Thanks for the complement Nick! I had forgotten all about that and had to read it all again!

:twisted: Fierce


----------



## Caymen1466867925 (Dec 29, 2005)

welcome bro, read learn and enjoy the ride


----------



## Guest (Jan 3, 2006)

welcome bro


----------



## Andy1981iron (Dec 16, 2004)

I agree with 95% of fierce's post, apart from the biceps/triceps/shoulders 9 working sets.

Id say ok for shoulders, but less for biceps/triceps.

But hey, thats just me!


----------



## Tom84 (Dec 12, 2005)

'3: Mutigym. As the other fella said, waste of time. But personnaly I think any home equipment is a waste of time. I have owned a good wieghts sets for ages and never use it. Find a gym! Theres an atmosphere there that you just cannot replicate at home! It might be intimidating the first time of two, but believe me that you WILL get respect going in there as a skinny guy.

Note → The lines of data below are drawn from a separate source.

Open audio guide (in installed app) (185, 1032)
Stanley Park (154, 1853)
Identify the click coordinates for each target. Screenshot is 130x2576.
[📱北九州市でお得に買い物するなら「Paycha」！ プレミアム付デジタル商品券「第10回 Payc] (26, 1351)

What impresses people who wieght train is EFFORT! if you walked into my gym, picked up 1kg dumb-bells and worked your tits off to get 6 reps, i would RESPECT YOU. Simple'

Couldn't agree more good post and great point, you should post that as a gym motivation sticky.

Well said Fierce


----------



## nick500 (Dec 12, 2005)

yeah i thought it was a good post when i read it

*pats fierce on the back*

Nick


----------



## FAT BOY (Dec 19, 2005)

Welcome m8 :lol:


----------



## razg (Nov 23, 2004)

Welcome to musclechat.


----------



## FierceFrets (Sep 29, 2005)

ah, fella's (Fierce wipes tear from eye...)

Thanks alot people, glad you found it useful 

:twisted: Fierce


----------



## funbos1466867924 (Jul 23, 2005)

Hi m8


----------